Big winds gusting to 70 miles an hour ahead of snowstorms in western Colorado have brought “high danger” avalanche warnings, expected to stay in place through Saturday as snow builds up in the high country.
The Colorado Avalanche Information Center and National Weather Service have issued warnings of dangerous conditions around the mountainous west side of the state, similar to warnings in California, Idaho and Montana following heavy snowfall.
Avalanches last month temporarily closed Loveland Pass and skiers triggered slides in Summit County.

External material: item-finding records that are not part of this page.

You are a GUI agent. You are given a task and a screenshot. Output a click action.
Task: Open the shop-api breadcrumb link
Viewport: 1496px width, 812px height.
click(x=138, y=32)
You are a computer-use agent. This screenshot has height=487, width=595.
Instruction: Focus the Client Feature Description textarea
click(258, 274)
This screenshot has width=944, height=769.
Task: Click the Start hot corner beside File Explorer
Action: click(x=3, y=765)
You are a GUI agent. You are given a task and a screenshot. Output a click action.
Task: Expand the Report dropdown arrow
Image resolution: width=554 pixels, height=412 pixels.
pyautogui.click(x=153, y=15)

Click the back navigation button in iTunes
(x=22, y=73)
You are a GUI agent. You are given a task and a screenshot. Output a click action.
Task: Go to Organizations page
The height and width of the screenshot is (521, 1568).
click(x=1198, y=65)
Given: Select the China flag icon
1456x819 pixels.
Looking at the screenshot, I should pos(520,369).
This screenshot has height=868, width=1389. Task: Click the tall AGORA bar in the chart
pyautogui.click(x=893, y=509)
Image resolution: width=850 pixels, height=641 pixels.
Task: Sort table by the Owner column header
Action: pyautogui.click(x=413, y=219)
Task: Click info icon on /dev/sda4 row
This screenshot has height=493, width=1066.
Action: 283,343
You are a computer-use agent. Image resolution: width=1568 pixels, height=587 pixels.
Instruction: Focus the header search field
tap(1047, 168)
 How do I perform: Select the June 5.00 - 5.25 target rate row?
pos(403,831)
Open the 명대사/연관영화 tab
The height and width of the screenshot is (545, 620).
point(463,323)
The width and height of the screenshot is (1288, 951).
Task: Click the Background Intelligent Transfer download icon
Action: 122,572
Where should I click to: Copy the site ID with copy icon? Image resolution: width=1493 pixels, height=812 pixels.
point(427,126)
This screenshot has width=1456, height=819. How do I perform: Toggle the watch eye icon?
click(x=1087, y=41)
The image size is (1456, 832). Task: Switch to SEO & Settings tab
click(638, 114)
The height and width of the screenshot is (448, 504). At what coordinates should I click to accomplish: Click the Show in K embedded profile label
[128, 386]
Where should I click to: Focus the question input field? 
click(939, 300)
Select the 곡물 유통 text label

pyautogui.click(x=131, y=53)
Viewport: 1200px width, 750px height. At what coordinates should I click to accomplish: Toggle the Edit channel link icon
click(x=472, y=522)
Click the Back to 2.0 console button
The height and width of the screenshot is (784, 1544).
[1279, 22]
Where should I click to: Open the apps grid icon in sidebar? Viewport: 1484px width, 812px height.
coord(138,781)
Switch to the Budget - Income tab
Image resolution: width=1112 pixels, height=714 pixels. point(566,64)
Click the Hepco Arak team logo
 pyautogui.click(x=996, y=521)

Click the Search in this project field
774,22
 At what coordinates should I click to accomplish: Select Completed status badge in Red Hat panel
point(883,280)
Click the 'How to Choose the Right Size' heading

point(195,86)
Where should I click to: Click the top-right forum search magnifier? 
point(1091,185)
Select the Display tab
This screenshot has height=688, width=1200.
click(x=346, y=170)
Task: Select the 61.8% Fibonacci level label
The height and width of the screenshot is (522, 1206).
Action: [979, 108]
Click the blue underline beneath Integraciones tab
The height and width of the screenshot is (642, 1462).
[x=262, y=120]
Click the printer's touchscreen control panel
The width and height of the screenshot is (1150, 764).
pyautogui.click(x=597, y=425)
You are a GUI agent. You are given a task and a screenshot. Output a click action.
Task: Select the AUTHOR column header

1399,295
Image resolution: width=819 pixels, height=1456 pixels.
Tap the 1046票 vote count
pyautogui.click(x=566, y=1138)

CAIC officials have recorded more than two dozen significant avalanches this year and typically document around 5,000 a year crashing down from mountains in western Colorado, drawing from reports filed by a widening network of participants who file reports. Director Ethan Greene estimated as many as 50,000 avalanches occur each winter.
The problem is avalanches that hit people and vehicles. Avalanches kill an average of six people a year in Colorado, state records show. Deaths numbered 7 last winter and 12 in 2021.
High danger warnings covered mountains near Crested Butte, Steamboat Springs and Glenwood Springs. The exceptionally strong winds that began Thursday night can either increase or reduce avalanches depending on the terrain and direction, Greene said. In some areas, wind blasts away snow that has built up along ridges, reducing the potential for slides.
“But, in general, wind is really bad for avalanches. It increases the load in avalanche start zones,” he said. “You can end up with ten feet of snow in a start zone from drifting. And wind can create harder, super-dense layers that, when avalanches are triggered, create very destructive debris flows.”
Avalanches occur in the high mountains as the result of snow accumulating on steep slopes, typically between 30 degrees and 45 degrees. If the snowpack becomes unstable, sudden weight can trigger a release of tension and snow rapidly falls with force great enough to destroy trees and buildings. Most of the fatalities have resulted when backcountry snowmobilers, skiers, and hikers put weight on unstable slopes.
Traditionally, backcountry mountaineers protected themselves by analyzing wind, snow buildup, and slope stability before moving through terrain prone to avalanches. CAIC since 1983 has provided increasingly detailed forecasts.
“Back in the day, it was more on individuals to assess things,” Greene said. “Now you can start with these forecasts. We can arm you with huge amounts of information.”